(Extracted records)
.....

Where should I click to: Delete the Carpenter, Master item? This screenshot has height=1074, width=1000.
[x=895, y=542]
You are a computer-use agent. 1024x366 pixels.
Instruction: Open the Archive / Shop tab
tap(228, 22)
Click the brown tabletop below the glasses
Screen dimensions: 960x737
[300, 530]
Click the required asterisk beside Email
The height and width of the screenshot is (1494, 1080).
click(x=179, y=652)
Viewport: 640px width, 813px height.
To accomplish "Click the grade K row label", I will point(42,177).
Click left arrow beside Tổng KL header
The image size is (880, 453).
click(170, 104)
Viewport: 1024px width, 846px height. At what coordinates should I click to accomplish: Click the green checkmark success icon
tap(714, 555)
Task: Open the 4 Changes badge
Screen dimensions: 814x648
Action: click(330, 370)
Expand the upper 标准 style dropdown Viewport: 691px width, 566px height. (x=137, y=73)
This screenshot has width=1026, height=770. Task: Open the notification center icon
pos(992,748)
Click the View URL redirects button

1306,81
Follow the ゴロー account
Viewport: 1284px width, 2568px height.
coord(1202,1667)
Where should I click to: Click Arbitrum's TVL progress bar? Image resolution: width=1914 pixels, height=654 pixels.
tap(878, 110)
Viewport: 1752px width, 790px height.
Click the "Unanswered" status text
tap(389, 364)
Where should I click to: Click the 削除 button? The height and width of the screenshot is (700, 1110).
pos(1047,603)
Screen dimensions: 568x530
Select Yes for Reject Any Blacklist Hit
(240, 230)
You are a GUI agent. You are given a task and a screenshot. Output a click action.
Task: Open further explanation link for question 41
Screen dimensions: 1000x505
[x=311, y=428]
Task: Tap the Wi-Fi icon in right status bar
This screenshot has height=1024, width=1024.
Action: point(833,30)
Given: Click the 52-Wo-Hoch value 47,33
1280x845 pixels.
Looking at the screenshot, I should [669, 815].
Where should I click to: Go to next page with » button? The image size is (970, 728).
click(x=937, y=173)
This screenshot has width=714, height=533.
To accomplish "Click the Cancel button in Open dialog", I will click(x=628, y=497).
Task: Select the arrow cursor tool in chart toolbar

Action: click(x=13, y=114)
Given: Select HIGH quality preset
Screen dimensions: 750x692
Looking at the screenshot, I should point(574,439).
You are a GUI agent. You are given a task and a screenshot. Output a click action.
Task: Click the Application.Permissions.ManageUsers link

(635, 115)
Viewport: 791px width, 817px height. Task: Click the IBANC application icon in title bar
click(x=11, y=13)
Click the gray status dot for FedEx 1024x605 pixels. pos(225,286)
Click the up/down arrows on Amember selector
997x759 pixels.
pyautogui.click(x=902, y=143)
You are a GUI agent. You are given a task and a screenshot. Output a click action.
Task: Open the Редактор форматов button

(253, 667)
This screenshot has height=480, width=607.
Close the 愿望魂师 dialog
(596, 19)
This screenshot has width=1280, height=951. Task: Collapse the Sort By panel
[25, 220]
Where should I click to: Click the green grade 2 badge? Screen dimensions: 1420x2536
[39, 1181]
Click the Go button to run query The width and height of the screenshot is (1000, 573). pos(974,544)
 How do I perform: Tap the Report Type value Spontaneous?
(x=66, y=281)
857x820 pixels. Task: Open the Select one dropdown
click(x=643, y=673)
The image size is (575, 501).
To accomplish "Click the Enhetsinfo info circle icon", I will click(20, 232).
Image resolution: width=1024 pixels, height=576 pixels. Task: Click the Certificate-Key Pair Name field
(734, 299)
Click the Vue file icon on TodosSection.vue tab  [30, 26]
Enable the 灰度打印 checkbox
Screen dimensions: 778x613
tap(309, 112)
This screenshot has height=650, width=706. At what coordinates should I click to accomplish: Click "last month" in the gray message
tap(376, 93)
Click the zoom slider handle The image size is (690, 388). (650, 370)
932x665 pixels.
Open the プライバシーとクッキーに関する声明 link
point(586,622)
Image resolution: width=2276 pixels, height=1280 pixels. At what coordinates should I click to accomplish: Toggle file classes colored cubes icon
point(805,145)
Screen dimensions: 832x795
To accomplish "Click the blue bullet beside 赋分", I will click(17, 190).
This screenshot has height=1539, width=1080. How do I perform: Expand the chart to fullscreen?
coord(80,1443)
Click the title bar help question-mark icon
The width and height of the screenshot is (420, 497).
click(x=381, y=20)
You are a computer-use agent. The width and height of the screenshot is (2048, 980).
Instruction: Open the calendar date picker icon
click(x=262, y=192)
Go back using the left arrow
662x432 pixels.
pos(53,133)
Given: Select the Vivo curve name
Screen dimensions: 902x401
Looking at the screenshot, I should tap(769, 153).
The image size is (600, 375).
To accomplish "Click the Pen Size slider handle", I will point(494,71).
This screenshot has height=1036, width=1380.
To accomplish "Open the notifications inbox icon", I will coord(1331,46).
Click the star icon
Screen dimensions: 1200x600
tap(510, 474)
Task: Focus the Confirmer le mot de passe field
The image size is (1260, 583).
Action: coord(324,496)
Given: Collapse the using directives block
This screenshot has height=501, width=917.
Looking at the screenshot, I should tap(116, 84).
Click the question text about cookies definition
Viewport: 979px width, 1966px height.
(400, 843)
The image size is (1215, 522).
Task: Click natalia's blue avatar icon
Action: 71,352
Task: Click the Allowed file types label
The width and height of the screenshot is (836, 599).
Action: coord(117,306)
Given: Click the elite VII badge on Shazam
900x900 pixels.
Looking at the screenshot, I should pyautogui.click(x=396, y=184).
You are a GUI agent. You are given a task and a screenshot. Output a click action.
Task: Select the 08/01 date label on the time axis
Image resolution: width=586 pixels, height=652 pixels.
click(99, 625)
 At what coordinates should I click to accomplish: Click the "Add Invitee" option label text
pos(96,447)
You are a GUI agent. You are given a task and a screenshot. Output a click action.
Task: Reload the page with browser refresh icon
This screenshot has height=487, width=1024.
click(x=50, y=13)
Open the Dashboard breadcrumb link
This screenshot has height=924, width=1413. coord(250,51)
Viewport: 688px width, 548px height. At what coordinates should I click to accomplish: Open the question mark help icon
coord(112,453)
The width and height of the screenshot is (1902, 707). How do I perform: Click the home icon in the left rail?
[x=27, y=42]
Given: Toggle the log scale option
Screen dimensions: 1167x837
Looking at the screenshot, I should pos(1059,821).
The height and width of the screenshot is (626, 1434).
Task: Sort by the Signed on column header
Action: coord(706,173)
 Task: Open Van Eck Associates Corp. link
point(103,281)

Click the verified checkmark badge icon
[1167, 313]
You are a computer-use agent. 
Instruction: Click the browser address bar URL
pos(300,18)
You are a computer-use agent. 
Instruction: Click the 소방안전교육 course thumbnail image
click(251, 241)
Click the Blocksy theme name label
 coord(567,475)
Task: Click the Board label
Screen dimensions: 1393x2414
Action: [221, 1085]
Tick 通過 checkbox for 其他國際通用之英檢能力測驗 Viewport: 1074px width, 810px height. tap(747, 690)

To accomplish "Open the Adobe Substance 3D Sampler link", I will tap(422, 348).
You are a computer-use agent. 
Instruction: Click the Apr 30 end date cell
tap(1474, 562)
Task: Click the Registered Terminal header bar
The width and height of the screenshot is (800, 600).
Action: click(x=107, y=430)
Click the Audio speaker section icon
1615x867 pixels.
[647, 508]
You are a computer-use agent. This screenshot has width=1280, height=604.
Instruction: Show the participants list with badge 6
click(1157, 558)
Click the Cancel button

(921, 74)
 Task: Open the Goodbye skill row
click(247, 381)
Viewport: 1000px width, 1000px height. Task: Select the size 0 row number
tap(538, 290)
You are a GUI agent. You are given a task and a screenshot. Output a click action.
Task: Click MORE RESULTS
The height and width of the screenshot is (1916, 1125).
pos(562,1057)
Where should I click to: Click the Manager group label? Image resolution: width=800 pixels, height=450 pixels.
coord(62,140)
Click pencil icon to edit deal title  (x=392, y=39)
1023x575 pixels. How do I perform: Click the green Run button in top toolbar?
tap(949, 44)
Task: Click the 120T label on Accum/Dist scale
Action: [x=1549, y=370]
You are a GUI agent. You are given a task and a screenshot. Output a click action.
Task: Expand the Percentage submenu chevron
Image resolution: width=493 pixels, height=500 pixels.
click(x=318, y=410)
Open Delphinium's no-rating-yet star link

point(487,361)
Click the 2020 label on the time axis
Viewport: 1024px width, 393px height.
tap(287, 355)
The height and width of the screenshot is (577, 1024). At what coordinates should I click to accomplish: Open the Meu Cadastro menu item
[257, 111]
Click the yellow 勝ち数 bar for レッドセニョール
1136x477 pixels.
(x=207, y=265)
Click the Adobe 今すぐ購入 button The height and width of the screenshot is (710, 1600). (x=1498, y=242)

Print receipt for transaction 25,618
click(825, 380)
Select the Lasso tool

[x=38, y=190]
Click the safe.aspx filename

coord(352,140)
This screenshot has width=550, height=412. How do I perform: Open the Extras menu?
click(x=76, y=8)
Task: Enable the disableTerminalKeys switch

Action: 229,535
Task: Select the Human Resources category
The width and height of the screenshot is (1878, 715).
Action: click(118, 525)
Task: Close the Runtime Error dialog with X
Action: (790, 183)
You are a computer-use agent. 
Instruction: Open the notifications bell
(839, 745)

.....

Your task is to quote, without any alteration, the lines running from the top of the records to the line that holds "Task: Open further", both included.

Exercise response
Where should I click to: Delete the Carpenter, Master item? This screenshot has height=1074, width=1000.
[x=895, y=542]
You are a computer-use agent. 1024x366 pixels.
Instruction: Open the Archive / Shop tab
tap(228, 22)
Click the brown tabletop below the glasses
Screen dimensions: 960x737
[300, 530]
Click the required asterisk beside Email
The height and width of the screenshot is (1494, 1080).
click(x=179, y=652)
Viewport: 640px width, 813px height.
To accomplish "Click the grade K row label", I will point(42,177).
Click left arrow beside Tổng KL header
The image size is (880, 453).
click(170, 104)
Viewport: 1024px width, 846px height. At what coordinates should I click to accomplish: Click the green checkmark success icon
tap(714, 555)
Task: Open the 4 Changes badge
Screen dimensions: 814x648
Action: click(330, 370)
Expand the upper 标准 style dropdown Viewport: 691px width, 566px height. (x=137, y=73)
This screenshot has width=1026, height=770. Task: Open the notification center icon
pos(992,748)
Click the View URL redirects button

1306,81
Follow the ゴロー account
Viewport: 1284px width, 2568px height.
coord(1202,1667)
Where should I click to: Click Arbitrum's TVL progress bar? Image resolution: width=1914 pixels, height=654 pixels.
tap(878, 110)
Viewport: 1752px width, 790px height.
Click the "Unanswered" status text
tap(389, 364)
Where should I click to: Click the 削除 button? The height and width of the screenshot is (700, 1110).
pos(1047,603)
Screen dimensions: 568x530
Select Yes for Reject Any Blacklist Hit
(240, 230)
You are a GUI agent. You are given a task and a screenshot. Output a click action.
Task: Open further explanation link for question 41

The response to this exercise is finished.